Where the records appear below, transcribe them exactly, leaving none out.

_ _ _ _

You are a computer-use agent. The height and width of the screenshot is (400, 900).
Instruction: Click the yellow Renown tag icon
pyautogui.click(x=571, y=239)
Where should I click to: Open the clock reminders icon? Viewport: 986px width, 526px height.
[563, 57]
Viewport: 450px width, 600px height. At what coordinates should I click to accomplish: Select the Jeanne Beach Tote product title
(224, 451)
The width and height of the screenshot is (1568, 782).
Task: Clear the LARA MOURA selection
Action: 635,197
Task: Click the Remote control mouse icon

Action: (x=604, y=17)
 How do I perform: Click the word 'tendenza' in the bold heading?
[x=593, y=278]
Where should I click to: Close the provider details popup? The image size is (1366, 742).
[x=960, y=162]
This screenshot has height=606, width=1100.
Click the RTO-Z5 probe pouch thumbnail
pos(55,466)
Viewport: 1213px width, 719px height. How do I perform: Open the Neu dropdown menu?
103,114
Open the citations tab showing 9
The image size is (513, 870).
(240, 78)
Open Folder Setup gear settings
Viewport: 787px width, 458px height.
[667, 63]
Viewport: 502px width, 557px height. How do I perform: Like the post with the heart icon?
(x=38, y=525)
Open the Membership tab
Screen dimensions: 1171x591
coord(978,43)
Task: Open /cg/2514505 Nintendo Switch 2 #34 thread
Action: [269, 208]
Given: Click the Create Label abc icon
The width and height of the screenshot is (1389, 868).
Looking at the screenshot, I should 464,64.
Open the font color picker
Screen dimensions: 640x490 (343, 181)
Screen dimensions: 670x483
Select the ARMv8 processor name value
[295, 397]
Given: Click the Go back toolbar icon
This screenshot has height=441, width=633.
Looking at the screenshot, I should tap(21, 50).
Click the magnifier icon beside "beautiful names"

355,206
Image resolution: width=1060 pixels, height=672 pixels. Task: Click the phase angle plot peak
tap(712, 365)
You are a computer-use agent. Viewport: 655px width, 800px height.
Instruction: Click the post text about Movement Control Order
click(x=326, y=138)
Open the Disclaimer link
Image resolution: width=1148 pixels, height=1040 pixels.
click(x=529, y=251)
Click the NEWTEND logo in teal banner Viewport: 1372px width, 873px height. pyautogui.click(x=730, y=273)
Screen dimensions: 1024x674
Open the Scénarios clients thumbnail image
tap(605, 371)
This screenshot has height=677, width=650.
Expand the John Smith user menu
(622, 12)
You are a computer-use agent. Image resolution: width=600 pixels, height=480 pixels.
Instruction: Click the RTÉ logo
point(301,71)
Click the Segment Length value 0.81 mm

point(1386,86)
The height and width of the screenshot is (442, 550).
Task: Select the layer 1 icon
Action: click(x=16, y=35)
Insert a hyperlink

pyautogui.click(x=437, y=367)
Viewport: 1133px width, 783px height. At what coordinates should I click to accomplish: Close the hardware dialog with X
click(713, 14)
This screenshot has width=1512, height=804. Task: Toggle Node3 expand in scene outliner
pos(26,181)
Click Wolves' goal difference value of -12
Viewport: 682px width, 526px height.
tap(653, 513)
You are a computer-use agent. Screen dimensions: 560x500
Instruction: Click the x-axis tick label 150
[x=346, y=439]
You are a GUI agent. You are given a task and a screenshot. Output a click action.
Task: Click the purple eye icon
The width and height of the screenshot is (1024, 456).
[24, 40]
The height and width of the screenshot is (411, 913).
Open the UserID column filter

_ _ _ _

**SOLUTION FOR THIS EXERCISE:**
You are a computer-use agent. The height and width of the screenshot is (400, 900).
Instruction: Click the yellow Renown tag icon
pyautogui.click(x=571, y=239)
Where should I click to: Open the clock reminders icon? Viewport: 986px width, 526px height.
[563, 57]
Viewport: 450px width, 600px height. At what coordinates should I click to accomplish: Select the Jeanne Beach Tote product title
(224, 451)
The width and height of the screenshot is (1568, 782).
Task: Clear the LARA MOURA selection
Action: 635,197
Task: Click the Remote control mouse icon

Action: (x=604, y=17)
 How do I perform: Click the word 'tendenza' in the bold heading?
[x=593, y=278]
Where should I click to: Close the provider details popup? The image size is (1366, 742).
[x=960, y=162]
This screenshot has height=606, width=1100.
Click the RTO-Z5 probe pouch thumbnail
pos(55,466)
Viewport: 1213px width, 719px height. How do I perform: Open the Neu dropdown menu?
103,114
Open the citations tab showing 9
The image size is (513, 870).
(240, 78)
Open Folder Setup gear settings
Viewport: 787px width, 458px height.
[667, 63]
Viewport: 502px width, 557px height. How do I perform: Like the post with the heart icon?
(x=38, y=525)
Open the Membership tab
Screen dimensions: 1171x591
coord(978,43)
Task: Open /cg/2514505 Nintendo Switch 2 #34 thread
Action: [269, 208]
Given: Click the Create Label abc icon
The width and height of the screenshot is (1389, 868).
Looking at the screenshot, I should 464,64.
Open the font color picker
Screen dimensions: 640x490 (343, 181)
Screen dimensions: 670x483
Select the ARMv8 processor name value
[295, 397]
Given: Click the Go back toolbar icon
This screenshot has height=441, width=633.
Looking at the screenshot, I should tap(21, 50).
Click the magnifier icon beside "beautiful names"

355,206
Image resolution: width=1060 pixels, height=672 pixels. Task: Click the phase angle plot peak
tap(712, 365)
You are a computer-use agent. Viewport: 655px width, 800px height.
Instruction: Click the post text about Movement Control Order
click(x=326, y=138)
Open the Disclaimer link
Image resolution: width=1148 pixels, height=1040 pixels.
click(x=529, y=251)
Click the NEWTEND logo in teal banner Viewport: 1372px width, 873px height. pyautogui.click(x=730, y=273)
Screen dimensions: 1024x674
Open the Scénarios clients thumbnail image
tap(605, 371)
This screenshot has height=677, width=650.
Expand the John Smith user menu
(622, 12)
You are a computer-use agent. Image resolution: width=600 pixels, height=480 pixels.
Instruction: Click the RTÉ logo
point(301,71)
Click the Segment Length value 0.81 mm

point(1386,86)
The height and width of the screenshot is (442, 550).
Task: Select the layer 1 icon
Action: click(x=16, y=35)
Insert a hyperlink

pyautogui.click(x=437, y=367)
Viewport: 1133px width, 783px height. At what coordinates should I click to accomplish: Close the hardware dialog with X
click(713, 14)
This screenshot has width=1512, height=804. Task: Toggle Node3 expand in scene outliner
pos(26,181)
Click Wolves' goal difference value of -12
Viewport: 682px width, 526px height.
tap(653, 513)
You are a computer-use agent. Screen dimensions: 560x500
Instruction: Click the x-axis tick label 150
[x=346, y=439]
You are a GUI agent. You are given a task and a screenshot. Output a click action.
Task: Click the purple eye icon
The width and height of the screenshot is (1024, 456).
[24, 40]
The height and width of the screenshot is (411, 913).
Open the UserID column filter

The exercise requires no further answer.